To me, my mother's house in Honolulu is the height of luxury. It was built more than 50 years ago for $50,000 when my parents, both teachers, had reached some measure of success. It's one of those open-beamed redwood kama'aina homes with 1,500 square feet of living space - it seemed large at the time - and spacious lanais all around.
It sits on a hillside overlooking Koko Head with a view of the rising sun and the sea. For that alone, prowling Realtors tend to hand their cards to my mom "in case she ever wants to sell."
Fat chance. I'll inherit it and will never let it go, in large part for the garden. My parents designed the house and grounds themselves, in the days when people cared about gardens. Not like today when developers fill an entire lot with 5,000 square feet of living space and lay out rows of areca palms and a line of lauae and Hula Girl yellow hibiscus for landscaping.
No. My parents landscaped terraces with honeysuckle and alamanda and planted trees, tall, old, wonderful trees that rustle in the trades, whisper in the moonlight, and call to the birds.
Gardens were a prime value in the Hawaii of the '20s and '30s, back when the Big Five elite could afford around-the-clock gardeners. The great estates of Diamond Head, Nuuanu, Makiki and Manoa were still around when I grew up, and the grounds, not just the splendid mansions, were an emblem of wealth.
I picked up an old 1933 issue of Paradise of the Pacific the other day featuring some of these storied residences. "The home of Mr. and Mrs. George P. Cooke (think Molokai Ranch), with gardens of glorious beauty." "Delightfully cool and restful are the gardens of Mr. and Mrs. Paul Fagan (think Hana Ranch)."
I loved looking at photos of the colonnaded terrace of the Lester McCoy (think Honolulu parks board) home on Diamond Head, which overlooked a jungled path leading through a trellis to a secret garden. I liked the Charles Montague Cooke (think Castle & Cooke) home in Makiki, with its clipped shrubbery, water lily pond and private waterfall.
Kaluanui, the Makawao home of Ethel and Harry Baldwin (who ran Maui Agricultural Co. in Paia), was featured in the magazine as well. Pictures showed rose beds by the reflecting pool, a profusion of flowers and ferns around a birdbath in the circular courtyard and long views of the Mediterranean-style home and the great trees that shaded it.

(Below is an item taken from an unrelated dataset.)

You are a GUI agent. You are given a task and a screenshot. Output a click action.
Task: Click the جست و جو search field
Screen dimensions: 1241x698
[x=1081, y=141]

Like her peers on Oahu, Ethel cared deeply about her gardens. She supervised the gardens' design personally, giving orders in duster and sun hat to Okamura and Matsumoto, the two full-time yardmen who lived on the property. Kaluanui, now the Hui No'eau Visual Arts Center, was sparing in furniture, but lavish in flower arrangements, for which Ethel was known.
She loved to share cut flowers, and faithfully arranged them for services at Makawao Union Church, and meetings of the Maui Woman's Club. In a 1935 diary notation, Ethel "sent quantities of yellow plumeria, alamanda, white star jasmine, white dahlias, yellow canna, and African daisies, and long clusters new white vine [sic]" to a friend's wedding.
The great Maui horticulturist Jimmy Lindsay of Haiku named a new variety of hibiscus for Ethel Baldwin. I saw it once, a delicate ice-pink, almost white, in a corner of the front bed near the porte-cochere.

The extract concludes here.